Внезапно она пожаловалась на том
усреднённом языке, который мы придумали:— I’m too fett…
И дала потрогать запястье.
Между нами установилась некая связь. Я снял с её волос паучка, а она погладила меня по щеке — уже просто так.
Пока мы шли к её машине, то несколько раз останавливались — из-за мозоли и из-за того, что она устала. Она сгребла, теряя листы, с переднего сиденья на заднее, какую-то рукопись, и, не дождавшись пока я усядусь, рванула с места.
Машина оказалась старая, разбитая. Неаполитанка вела её босиком. Ступни у неё были маленькие, даже неправдоподобно маленькие. И было ещё кольцо в ноздре. Кольцо не было продето в дырочку, а просто держалось на трении. А машину она водила плохо, отчаянно сигналя, а когда становилось трудно, зажмуривалась.
Так мы и ехали.
Мешая английский язык с немецким, мы выбрали нечто среднее.

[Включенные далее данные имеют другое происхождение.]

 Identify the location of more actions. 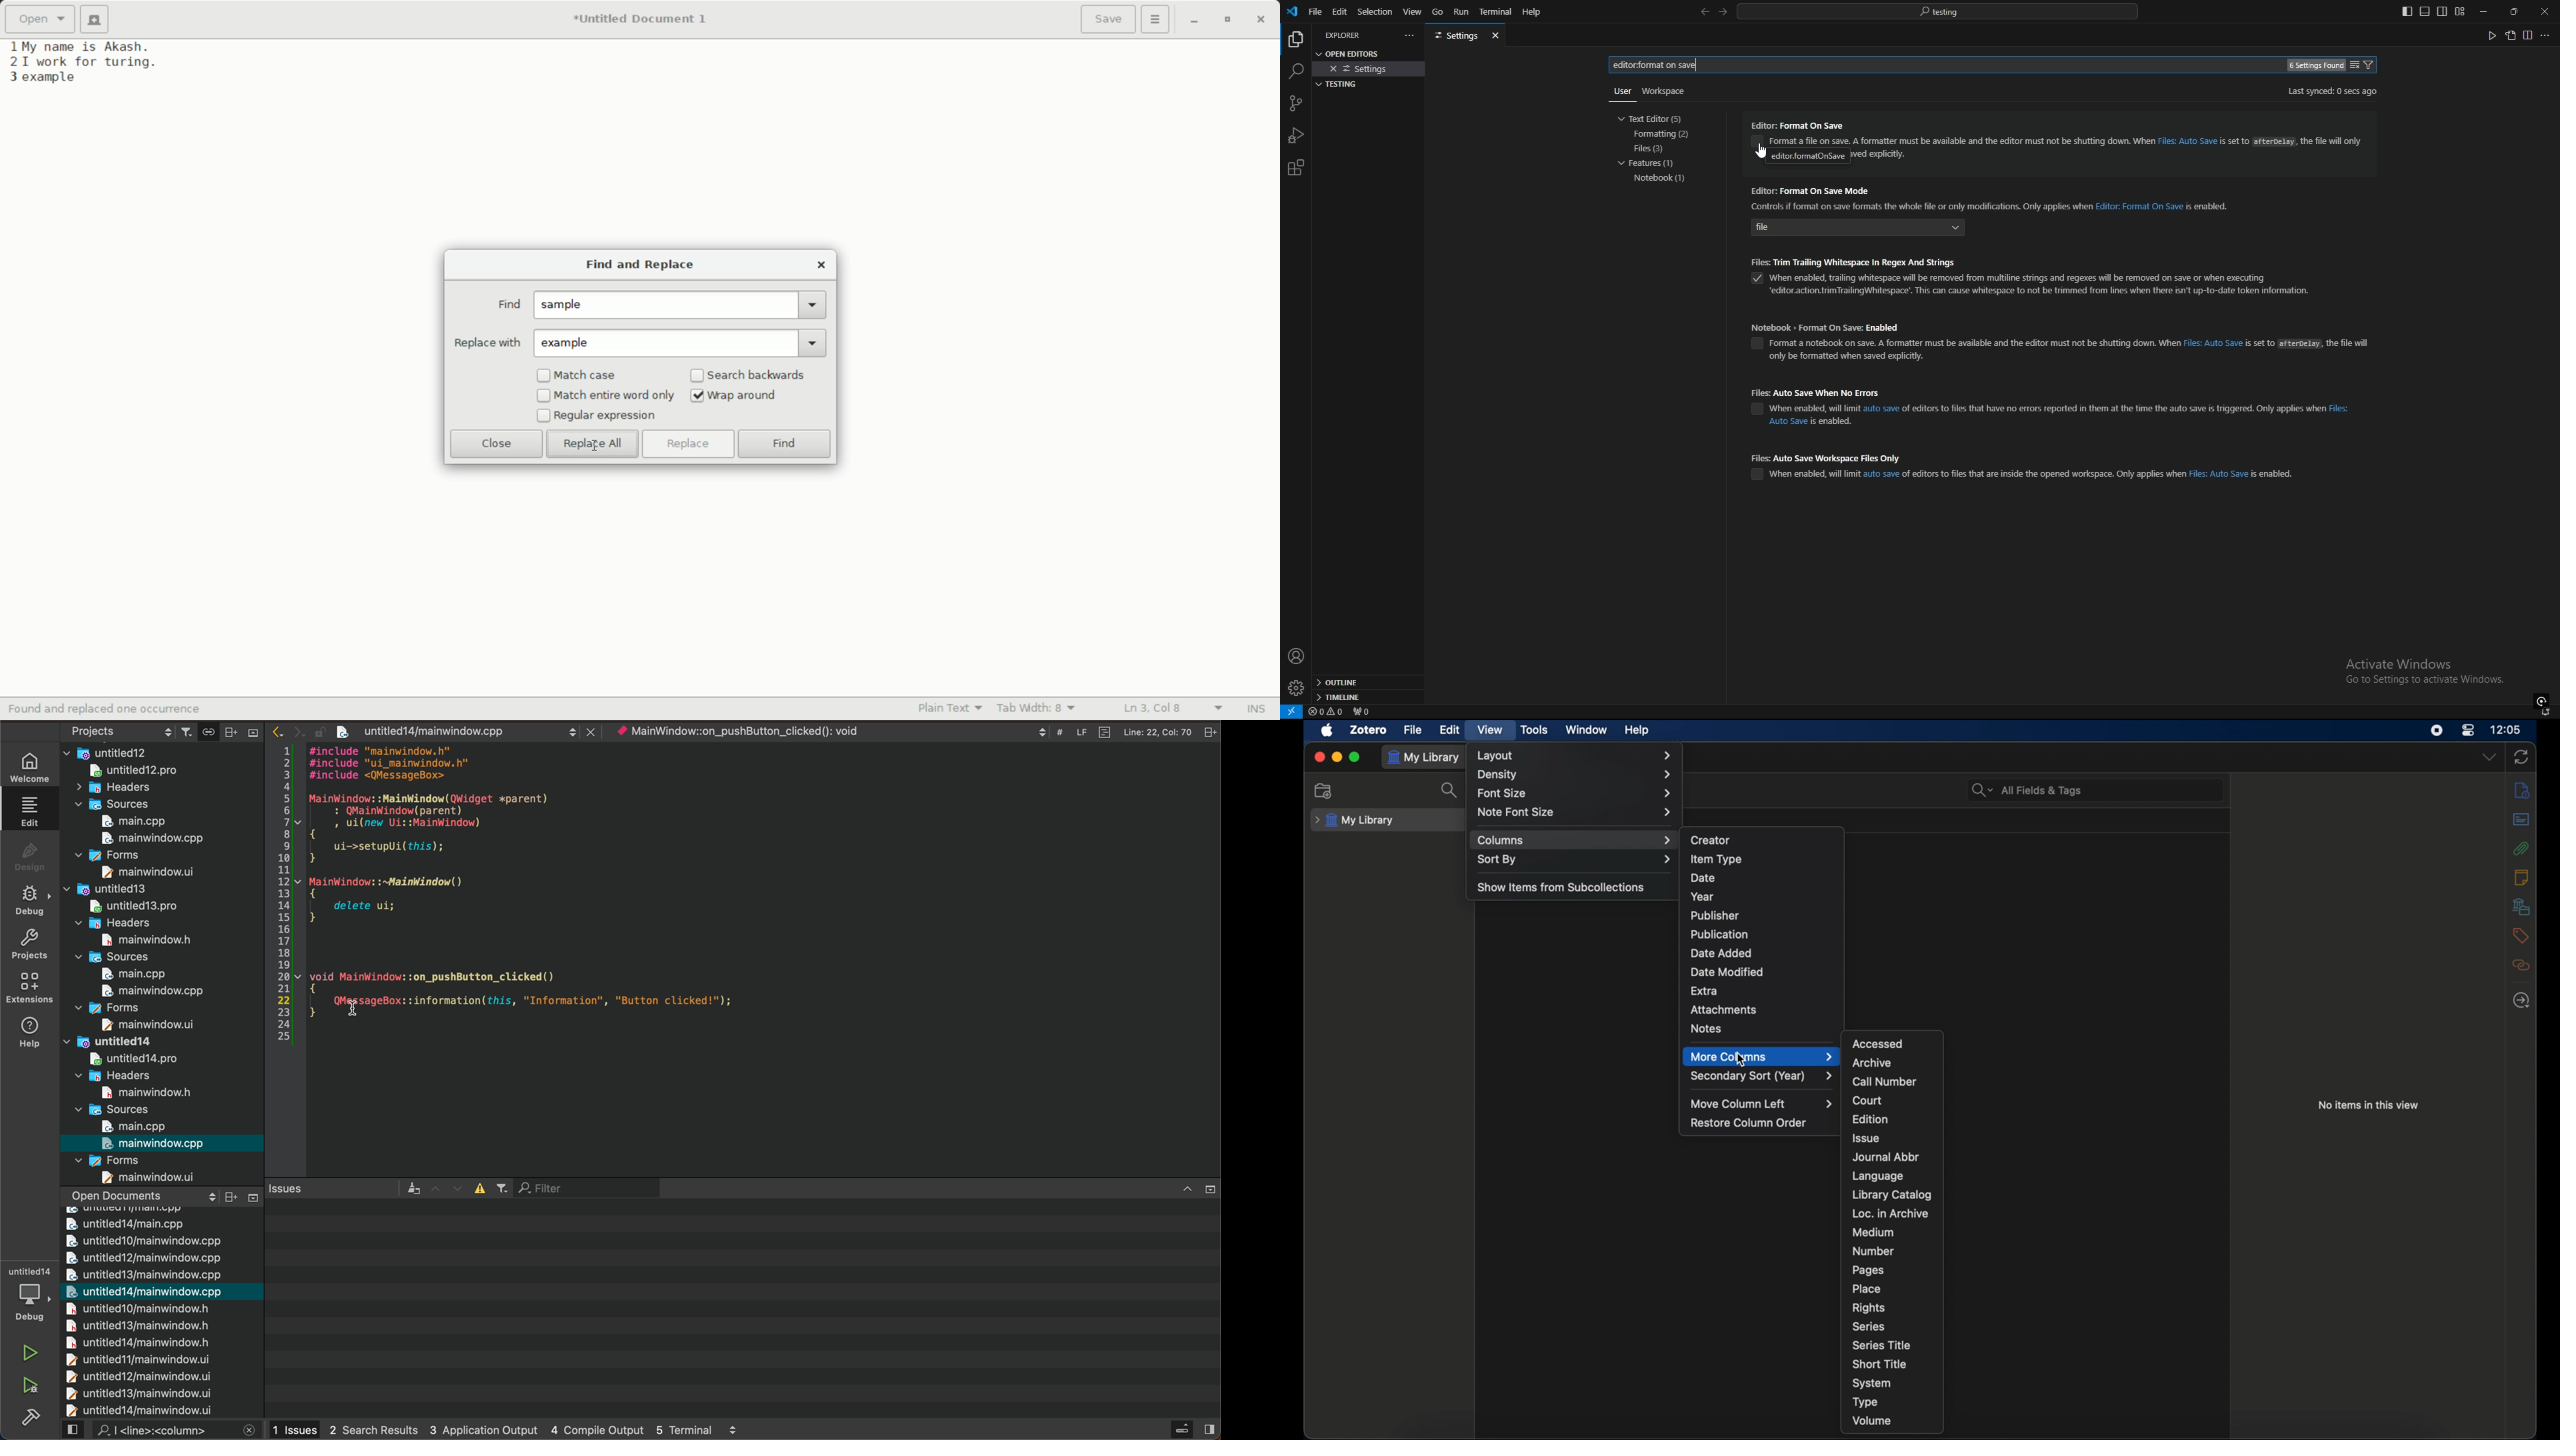
(2546, 35).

И мне не мешало кольцо в ноздре. Даже нет, было забавно трогать его языком. Потом.
Ночью в маленьком городке, затерянном в Пиренеях, пошёл дождь, он барабанил в мансардное окно, и я смотрел через это окно на кусочек крыши. Я думал, что вот хорошо закурить, а курить я бросил.
Придуманный нами иностранный язык, когда он понадобился, сообразуясь со своими грамматическими правилами, цеплял одно слово за другое, нёс меня в ночи сквозь влажный и сладкий арбузный запах ночи.
— А ты был двоечником? — спросила она вдруг.
Нет, не так она спросила, щадя моё Horingverschtandung, или, если сказать иначе, listening comprehension.
— Ещё хуже, — ответил я. — Я был хорошистом. Это гораздо хуже. Хорошист — это тот, кто получает оценку «хорошо». И это даже не «gut».
— А я три раза бросала университет. Нет, университеты. Сначала я занималась археологией. А потом историей Испании.
Она была Socialarbeiterin — устраивала дела каких-то семей, приехавших с Кубы и из Перу. Женщина в одной из этих семей не могла есть из-за психологического стресса, и вот надо было за ней ухаживать, ухаживать и за детьми, звать каких-то знакомых психоаналитиков, и вот стал я во время этого рассказа завидовать тем кубинцам, с которыми так намучилась моя знакомая.
Рукопись в её машине была диссертацией, которую она никогда не надеялась не то что защитить, но и просто дописать.
Ехали мы к её каталонской подружке, а, встретившись, стали слушать истории про её жизнь, и среди прочих услышали рассказ, как при Франко каталонский язык был под запретом, и её родители говорили по-каталонски только дома. Наш придуманный язык тоже был домашним, годившимся только для нас двоих.
Разговор всё время крутился вокруг языков, вокруг Spass ап Sprachen. Но потом всё же касался истории. Немка рассказывала мне про разгром коммунистами анархистов в Барселоне — с полутысячей убитых.
Я тут же вспомнил выставку, давнюю выставку тоталитарного искусства Kunst und Macht и то, как компьютер беспечно прокручивает кадры бомбёжки Мадрида, и над всем этим нависает исполинский крест, поставленный в горах руками пленных республиканцев. Я представлял себе дневник, рукопись, сунутый между камнями перед последним боем. Или рукопись, переправленную через испанскую границу.
И ещё я вспомнил ту же хронику, но без креста-памятника в фильме моей юности. Мы говорили об испанских коммунистах, о том, что они — третья сила в парламенте, и пили сангрию. А я вспоминал сангрию, которую делали русские испанцы, уже не кинематографические.